Defensively, the Utes were led by Martail Burnett and Brice McCain. Burnett had a sack and blocked a punt, while McCain had an interception and a pass break-up.
Kicker Louie Sakoda had a good day as well. He made six PATs and connected on three field-goal attempts.
"We got a lot of work done, Whittingham said.
The biggest task, however, may have been narrowing the quarterback field.
Johnson surprised many with his mobility less than 10 months following surgery that normally takes 12-18 months of recovery.
"Brian's overall well being and health was the No. 1 factor in making that decision," Ludwig said. "He's done an awesome job. He is going to be a great quarterback. He came back to camp in great shape. His arm is stronger, and he's faster."
Johnson's surgically repaired knee wasn't completely cooperative, though. It puffed up and became sore on occasion despite no contact and limited reps.
Ludwig noted it was a tough, difficult decision to redshirt Johnson. The health of his knee, obviously, was the overriding factor.
"Our concern was if he broke down early in the season and the knee didn't hold up," Ludwig said. "We'd have all the No. 1 reps invested in that young man and the next guy coming in wouldn't be developed and wouldn't be able to carry the load."
A group decision, thus, was made — allowing Johnson another year to heal the knee completely.
"Everyone is one the same page. Everyone's in the same camp," Whittingham said. "It's best for Brian. It's best for the football team. It's a win-win situation."
Even so, Johnson admits it is tough to look at the big picture and Utah's depth at quarterback.
"I'm a competitor. I want to be out there and play," he said. "I feel like I would be the best person to go out there and play for us."

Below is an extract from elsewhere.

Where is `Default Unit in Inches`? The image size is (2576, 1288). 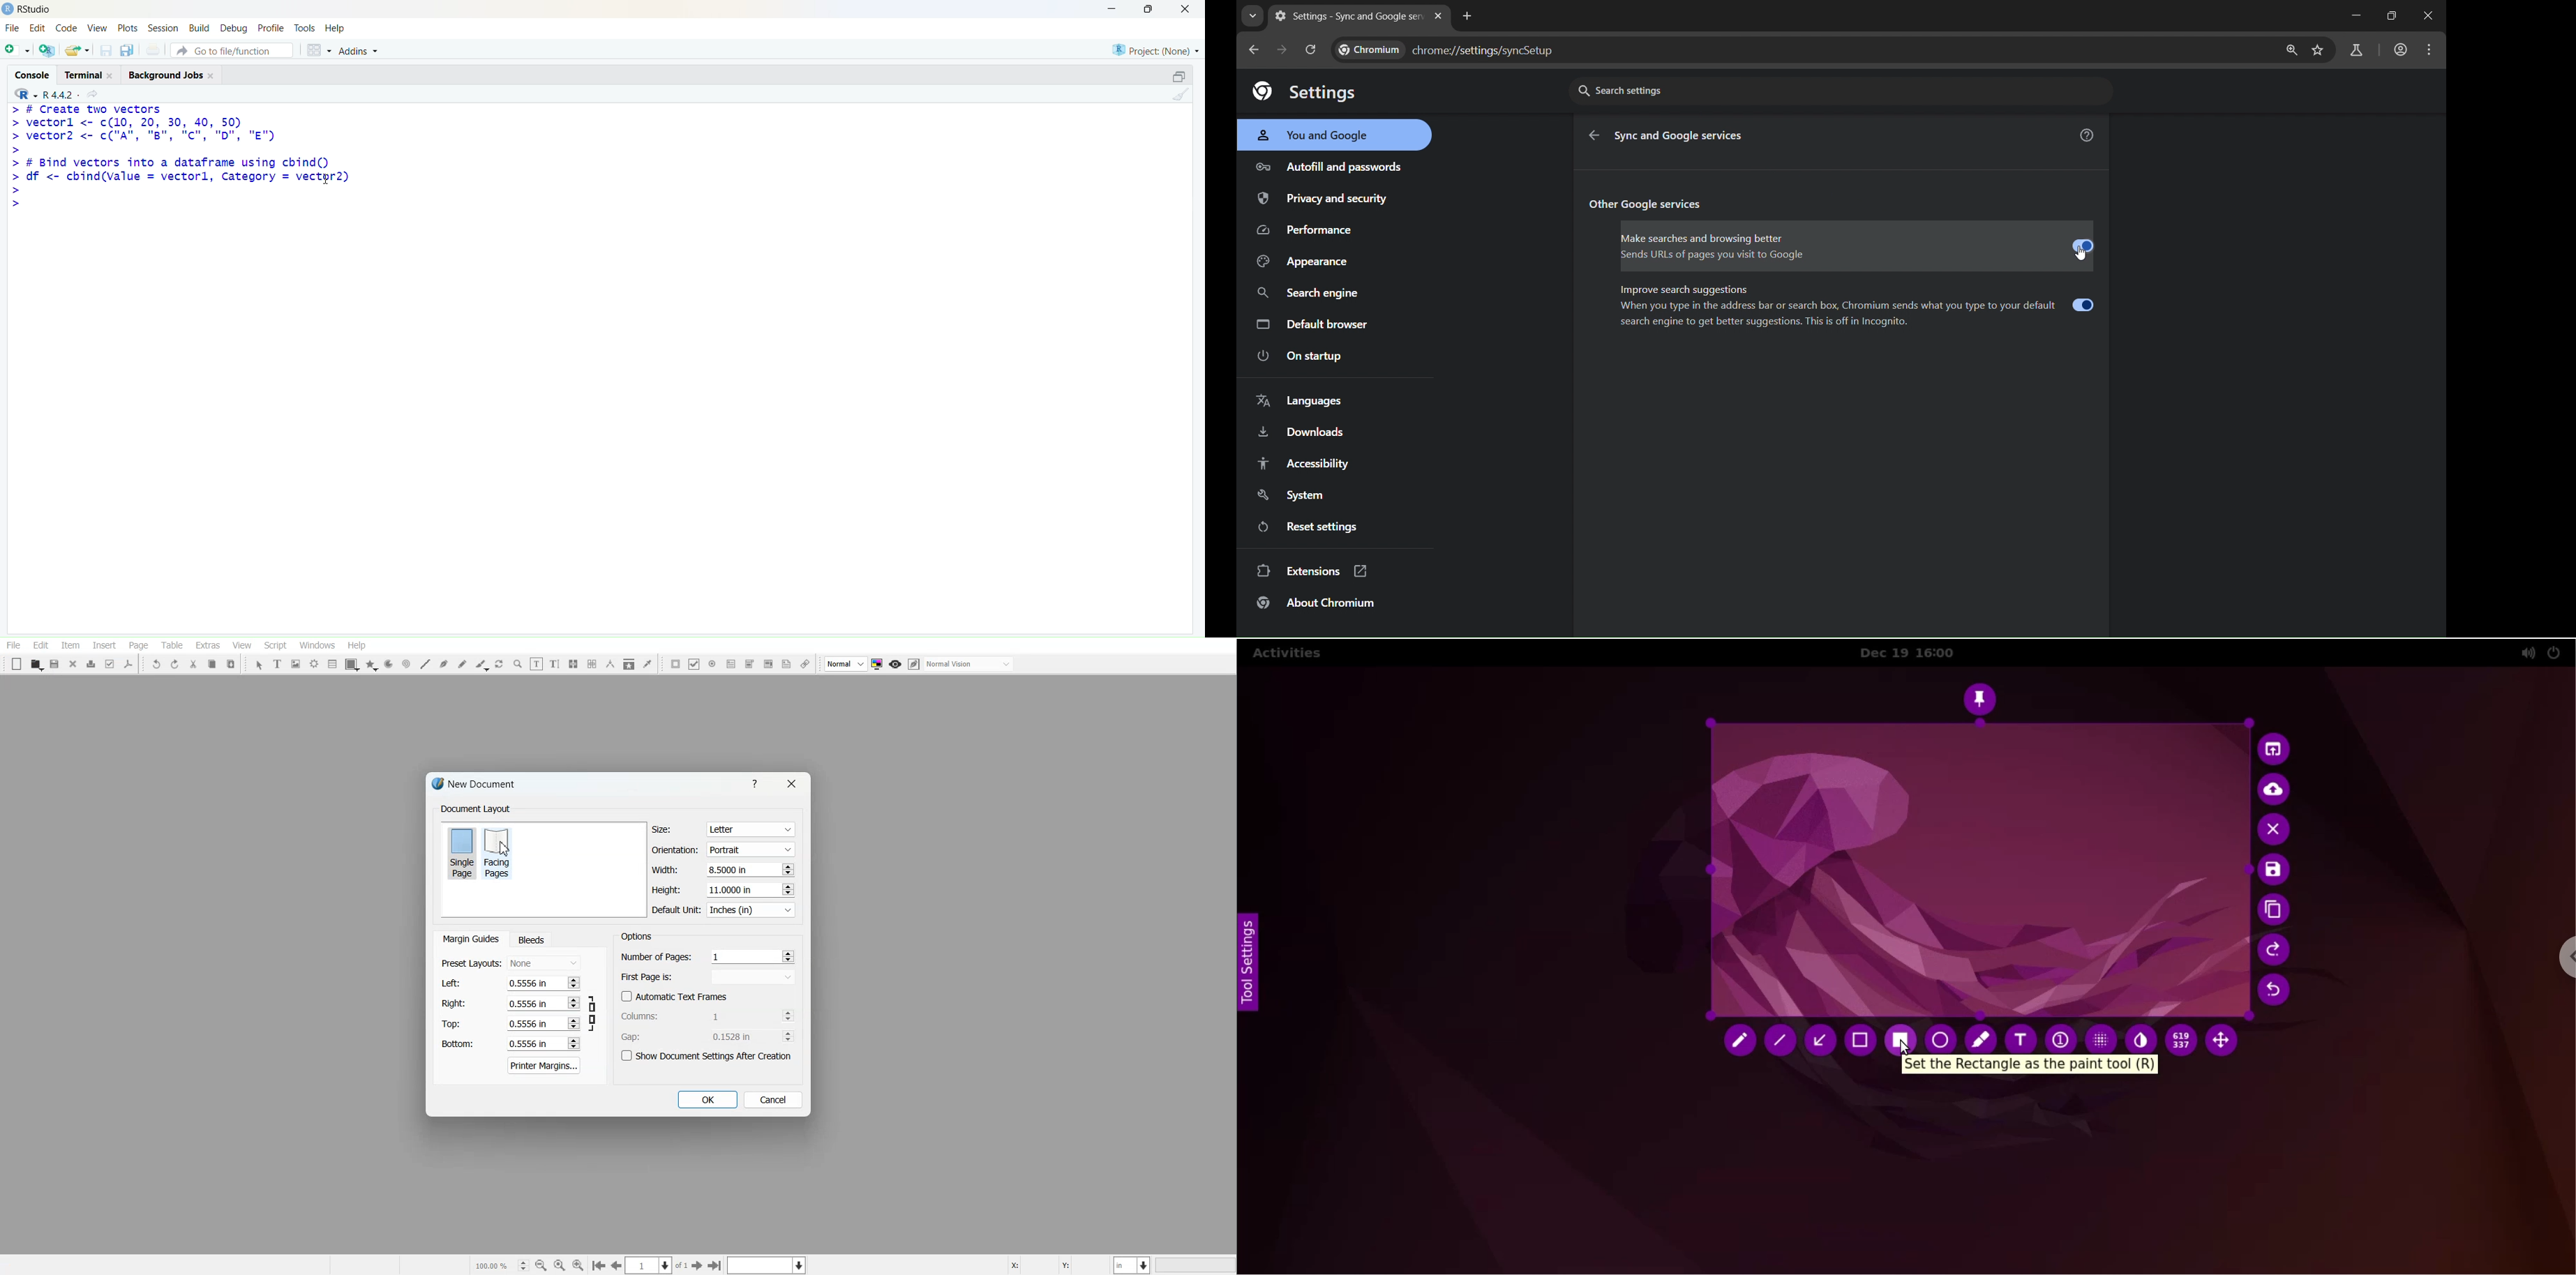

His knee, however, dictated a different course of action. Johnson acknowledged it's less than 100 percent and proved to be the X-factor.
"Maybe it could have been well enough to play. But you've got three great quarterbacks, so why risk it? I've got a long future ahead of me to play football," said the 19-year-old with 10 career starts. "I want to come out here and be 100 percent healthy. If I'm not able to do that, there's no reason to go out there."
Johnson respects the way Whittingham was up front and honest about the entire situation. The plan all along was to redshirt Johnson if he wasn't completely healthy.
"He was a little bit emotional about it, and I can definitely see why. He's a very competitive guy. I'd be the same way," said Ratliff, who backed up Johnson last season. "It's hard to just give up something that you think you deserve and you've earned. He has two more years after this, and he's going to be great."
Ratliff praised Johnson for working hard to come back and doing well in camp, despite occasional trouble with his knee.
"I think it's smart of him to redshirt. It'll make his career better and it'll make it longer," Ratliff said. "It gives me and Tommy a shot to battle it out for the starting spot, but he's going to be great the next two years."
With the three-man race reduced to a pair, Ratliff and Grady will see an increase in reps. As soon as one of them pulls away in practice, Ludwig said a decision on a starter will be made.
Besides the candidates, the entire offense is eager for an announcement.
"You don't want to leave that thing hanging," Ludwig said. "You don't want to leave it in limbo. The guys want to know who is taking us into battle."